F. Abbreviation

Codeforces
IDCF1003F
Time1000ms
Memory256MB
Difficulty
dphashingstrings
English · Original
Chinese · Translation
Formal · Original
You are given a text consisting of $n$ space-separated words. There is exactly one space character between any pair of adjacent words. There are no spaces before the first word and no spaces after the last word. The length of text is the number of letters and spaces in it. $w_i$ is the $i$\-th word of text. All words consist only of lowercase Latin letters. Let's denote a segment of words $w[i..j]$ as a sequence of words $w_i, w_{i + 1}, \dots, w_j$. Two segments of words $w[i_1 .. j_1]$ and $w[i_2 .. j_2]$ are considered **equal** if $j_1 - i_1 = j_2 - i_2$, $j_1 \ge i_1$, $j_2 \ge i_2$, and for every $t \in [0, j_1 - i_1]$ $w_{i_1 + t} = w_{i_2 + t}$. For example, for the text "_to be or not to be_" the segments $w[1..2]$ and $w[5..6]$ are equal, they correspond to the words "_to be_". An abbreviation is a replacement of some segments of words with their first **uppercase** letters. In order to perform an abbreviation, you have to choose **at least two** non-intersecting equal segments of words, and replace each chosen segment with the string consisting of first letters of the words in the segment (written in uppercase). For example, for the text "_a ab a a b ab a a b c_" you can replace segments of words $w[2..4]$ and $w[6..8]$ with an abbreviation "_AAA_" and obtain the text "_a AAA b AAA b c_", or you can replace segments of words $w[2..5]$ and $w[6..9]$ with an abbreviation "_AAAB_" and obtain the text "_a AAAB AAAB c_". What is the minimum length of the text after at most one abbreviation? ## Input The first line of the input contains one integer $n$ ($1 \le n \le 300$) — the number of words in the text. The next line contains $n$ space-separated words of the text $w_1, w_2, \dots, w_n$. Each word consists only of lowercase Latin letters. It is guaranteed that the length of text does not exceed $10^5$. ## Output Print one integer — the minimum length of the text after at most one abbreviation. [samples] ## Note In the first example you can obtain the text "_TB or not TB_". In the second example you can obtain the text "_a AAAB AAAB c_". In the third example you can obtain the text "_AB aa AB bb_".

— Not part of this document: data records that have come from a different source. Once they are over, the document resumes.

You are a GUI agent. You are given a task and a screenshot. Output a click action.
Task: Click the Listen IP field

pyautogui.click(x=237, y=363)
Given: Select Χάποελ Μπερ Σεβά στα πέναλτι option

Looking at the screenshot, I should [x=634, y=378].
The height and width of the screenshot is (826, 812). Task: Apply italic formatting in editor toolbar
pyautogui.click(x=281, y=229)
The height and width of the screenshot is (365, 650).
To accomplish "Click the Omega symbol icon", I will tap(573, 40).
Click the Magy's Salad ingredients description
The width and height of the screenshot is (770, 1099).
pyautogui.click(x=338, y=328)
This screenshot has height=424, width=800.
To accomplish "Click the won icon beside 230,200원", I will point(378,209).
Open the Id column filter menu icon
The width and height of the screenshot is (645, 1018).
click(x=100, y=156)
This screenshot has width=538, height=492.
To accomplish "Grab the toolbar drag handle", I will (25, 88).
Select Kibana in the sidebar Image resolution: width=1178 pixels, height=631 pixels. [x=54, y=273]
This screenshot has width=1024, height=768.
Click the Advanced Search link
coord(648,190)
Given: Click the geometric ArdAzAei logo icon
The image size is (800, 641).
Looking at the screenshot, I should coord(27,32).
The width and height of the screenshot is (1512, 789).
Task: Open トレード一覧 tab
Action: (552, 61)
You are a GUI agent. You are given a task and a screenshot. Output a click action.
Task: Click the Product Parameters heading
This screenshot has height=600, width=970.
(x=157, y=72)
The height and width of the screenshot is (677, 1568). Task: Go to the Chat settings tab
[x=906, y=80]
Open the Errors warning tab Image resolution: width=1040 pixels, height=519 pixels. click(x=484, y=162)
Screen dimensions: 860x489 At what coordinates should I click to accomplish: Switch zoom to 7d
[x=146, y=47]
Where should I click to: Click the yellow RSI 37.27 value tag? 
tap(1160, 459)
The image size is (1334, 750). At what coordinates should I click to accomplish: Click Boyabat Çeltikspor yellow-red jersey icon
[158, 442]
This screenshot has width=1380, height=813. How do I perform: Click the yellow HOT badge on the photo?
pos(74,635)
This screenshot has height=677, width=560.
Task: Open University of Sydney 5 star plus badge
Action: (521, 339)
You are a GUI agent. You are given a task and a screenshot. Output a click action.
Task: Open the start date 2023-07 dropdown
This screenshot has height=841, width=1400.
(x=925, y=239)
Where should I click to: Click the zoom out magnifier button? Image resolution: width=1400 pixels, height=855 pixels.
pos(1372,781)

你被给定一个由 $n$ 个空格分隔的单词组成的文本。任意两个相邻单词之间恰好有一个空格字符。第一个单词前没有空格,最后一个单词后也没有空格。文本的长度是其中字母和空格的总数。$w_i$ 表示文本的第 $i$ 个单词。所有单词仅由小写拉丁字母组成。 我们用 $w [ i.. j ]$ 表示由单词 $w_i, w_{i + 1}, \dots,h, w_j$ 组成的单词段。两个单词段 $w [ i_1.. j_1 ]$ 和 $w [ i_2.. j_2 ]$ 被认为是 *相等* 的,当且仅当 $j_1 - i_1 = j_2 - i_2$,$j_1 \geq i_1$,$j_2 \geq i_2$,且对于每个 $t \in [ 0, j_1 - i_1 ]$,都有 $w_{i_1 + t} = w_{i_2 + t}$。例如,对于文本 "_to be or not to be_",段 $w [ 1.. 2 ]$ 和 $w [ 5.. 6 ]$ 是相等的,它们都对应单词 "_to be_"。 缩写是指将某些单词段替换为其每个单词的首字母(大写形式)。要执行缩写,你必须选择 *至少两个* 不相交的相等单词段,并将每个选中的段替换为由该段中单词首字母(大写)组成的字符串。例如,对于文本 "_a ab a a b ab a a b c_",你可以将单词段 $w [ 2.. 4 ]$ 和 $w [ 6.. 8 ]$ 替换为缩写 "_AAA_",得到文本 "_a AAA b AAA b c_";或者将单词段 $w [ 2.. 5 ]$ 和 $w [ 6.. 9 ]$ 替换为缩写 "_AAAB_",得到文本 "_a AAAB AAAB c_"。 求在至多进行一次缩写后,文本的最小长度是多少? 输入的第一行包含一个整数 $n$ ($1 \leq n \leq 300$) —— 文本中单词的数量。 下一行包含 $n$ 个空格分隔的文本单词 $w_1, w_2, \dots,h, w_n$。每个单词仅由小写拉丁字母组成。 保证文本长度不超过 $10^5$。 输出一个整数 —— 至多进行一次缩写后文本的最小长度。 在第一个例子中,你可以得到文本 "_TB or not TB_"。 在第二个例子中,你可以得到文本 "_a AAAB AAAB c_"。 在第三个例子中,你可以得到文本 "_AB aa AB bb_"。 ## Input 输入的第一行包含一个整数 $n$ ($1 \leq n \leq 300$) —— 文本中单词的数量。下一行包含 $n$ 个空格分隔的文本单词 $w_1, w_2, \dots,h, w_n$。每个单词仅由小写拉丁字母组成。保证文本长度不超过 $10^5$。 ## Output 输出一个整数 —— 至多进行一次缩写后文本的最小长度。 [samples] ## Note 在第一个例子中,你可以得到文本 "_TB or not TB_"。在第二个例子中,你可以得到文本 "_a AAAB AAAB c_"。在第三个例子中,你可以得到文本 "_AB aa AB bb_"。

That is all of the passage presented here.